5 self-care tips to help you thrive
When it comes to healthy aging, some simple daily habits can help us stay in good shape. No matter our age, eating a nutritious diet, staying physically active and getting enough sleep play an essential role in our health. And as we get older, these practices become increasingly important to help us maintain our independence and achieve longevity.
Some of the best care is self-care. That means adopting good lifestyle habits to boost physical and mental health — no doctor involved!
Here are some healthy self-care tips from local experts that you can easily incorporate into your daily routine.
1. Get up and move
Some 31 million adults age 50 and over are inactive, according to the Centers for Disease Control and Prevention. Being physically active can help older adults improve their mental health, cognitive function and emotional wellbeing, according to a 2018 study in BioMed Research International.
Stacie Levine, MD, chief of geriatrics and palliative medicine at UChicago Medicine, recommends 150 minutes of exercise per week. “It does not have to be strenuous activity,” she says. “We see benefits by simply getting out of the chair and walking at least five days a week until we hit that target of 150 minutes.”
“You have to keep moving so you don’t lock up your body,” Levine says. “It’s a vicious cycle. The longer you sit, the longer you stay sitting because you have painful joints, you’re stiff and don’t feel like getting up.”
Staying physically active and keeping your muscles strong is also key to preventing falls. “The prevalence of falls in older adults is huge,” Levine says. “It’s one of the biggest impacts on health that will affect your mobility, causing you to lose independence and become socially isolated.”
2. Eat for your age
As we age, what we eat matters — perhaps now, more than ever.
Katherine Lott, DO, a geriatrician with NorthShore University HealthSystem, recommends the Mediterranean diet to support memory function and longevity. “Having a variety of fruits, vegetables and healthy fats gives our bodies the energy to keep going,” she says.
While Lott advises her patients in their 60s and 70s to practice portion control, she wants her 80- and 90-year-old patients to eat more. “It helps to have a little extra reserve if they get sick and a little bit of cushion if they fall,” she says.
Water is important, in addition to food. Dehydration affects 20% to 30% of older adults and impacts their health and safety, according to a 2015 study in the Journal of Gerontological Nursing.
Levine says that older adults lose their ability to recognize thirst and have a higher chance of becoming dehydrated. She recommends that seniors fill a bottle of water and plan to finish the bottle before the end of the day. “If they can’t drink plain water, try flavoring the water and finding other ways to add liquid to their diets, such as with soup or popsicles.”
3. Stay engaged
The act of talking, listening and connecting with others can improve cognitive function and increase longevity. Social isolation is associated with increased memory decline, according to a study published in January 2020 in The Journals of Gerontology Series B: Psychological Sciences and Social Sciences.

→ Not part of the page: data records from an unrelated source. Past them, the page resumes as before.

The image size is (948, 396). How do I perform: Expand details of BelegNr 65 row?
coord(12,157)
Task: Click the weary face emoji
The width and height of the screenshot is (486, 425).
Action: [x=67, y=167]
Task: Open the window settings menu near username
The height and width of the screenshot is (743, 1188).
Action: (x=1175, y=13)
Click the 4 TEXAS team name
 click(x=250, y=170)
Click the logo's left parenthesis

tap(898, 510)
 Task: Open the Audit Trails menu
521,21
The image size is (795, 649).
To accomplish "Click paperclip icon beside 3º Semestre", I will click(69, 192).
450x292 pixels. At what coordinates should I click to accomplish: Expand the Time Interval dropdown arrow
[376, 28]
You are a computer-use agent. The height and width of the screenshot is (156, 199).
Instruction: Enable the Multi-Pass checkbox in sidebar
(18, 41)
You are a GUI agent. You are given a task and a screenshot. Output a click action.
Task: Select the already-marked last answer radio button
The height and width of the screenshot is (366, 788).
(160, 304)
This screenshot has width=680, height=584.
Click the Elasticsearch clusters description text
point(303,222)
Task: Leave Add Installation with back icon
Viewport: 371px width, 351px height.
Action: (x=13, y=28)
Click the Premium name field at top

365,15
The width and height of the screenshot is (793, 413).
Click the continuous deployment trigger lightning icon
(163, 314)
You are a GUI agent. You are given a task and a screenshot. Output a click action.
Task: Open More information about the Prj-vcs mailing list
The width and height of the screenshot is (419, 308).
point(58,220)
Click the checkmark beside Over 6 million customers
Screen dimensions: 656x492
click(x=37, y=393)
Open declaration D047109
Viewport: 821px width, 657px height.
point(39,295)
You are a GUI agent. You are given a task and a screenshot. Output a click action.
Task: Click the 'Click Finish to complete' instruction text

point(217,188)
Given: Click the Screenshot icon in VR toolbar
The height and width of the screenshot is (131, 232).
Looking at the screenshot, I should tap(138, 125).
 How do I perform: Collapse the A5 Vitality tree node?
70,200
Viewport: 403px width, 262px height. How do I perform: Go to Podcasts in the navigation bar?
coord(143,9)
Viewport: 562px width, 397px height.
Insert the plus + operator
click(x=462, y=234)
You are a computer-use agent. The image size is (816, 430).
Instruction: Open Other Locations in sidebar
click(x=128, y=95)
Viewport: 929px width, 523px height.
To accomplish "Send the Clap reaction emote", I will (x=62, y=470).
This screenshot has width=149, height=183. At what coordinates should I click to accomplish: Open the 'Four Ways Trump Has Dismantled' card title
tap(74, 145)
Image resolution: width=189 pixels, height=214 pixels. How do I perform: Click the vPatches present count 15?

In addition to keeping our minds stimulated, staying engaged with others is critical for warding off loneliness, isolation and depression, Levine says.
It’s important to engage with a group of like-minded people who enjoy doing the same things you do, like taking a cooking class, joining a gardening club or playing mah-jongg. Levine encourages her patients to enroll in an adult day program, such as those at senior centers. “You can spend nearly the entire day there and play bingo, exercise and eat a meal, surrounded by people in your own age group,” she says.
4. Get your Zzzzz’s
Sleep is essential for the brain’s ability to form lasting memories. It also fuels daily energy and functions. But many seniors don’t get enough sleep due to medication side effects, bathroom visits and sleep apnea, Levine says. More than half of older adults have insomnia and 20% have sleep apnea, according to a study published in 2017 in the Journal of General and Family Medicine.
Both Lott and Levine say that a good night’s sleep starts with good sleep hygiene. Try these tips:
- Avoid late afternoon naps.
- Keep nap time short — 20 to 30 minutes max.
- Avoid exercise before bedtime.
- Be cognitively and physically active during the day.
- Don’t watch TV in bed.
- Don’t linger in bed in the morning — get up and at ’em.
5. Mind your medications
Ask your primary care doctor for a medication review.
Several types of drugs can increase the risk of falling, says Levine, who asks her patients to bring her every single medication, vitamin and herb they take for a medication reconciliation.
The reconciliation is an in-depth review of all prescriptions and over-the-counter medications, along with the side effects, interactions and safety. Levine utilizes the American Geriatrics Society’s Beers Criteria, which list medications that can cause complications and are high risk to people over age 65.
Keep in mind that these are the self-care areas over which you have some control. Genetics, luck and environmental circumstances all play a role in how you age, too.
If you focus on your diet, physical exercise and making new friends, you’ll be well on your way to being happy and healthy.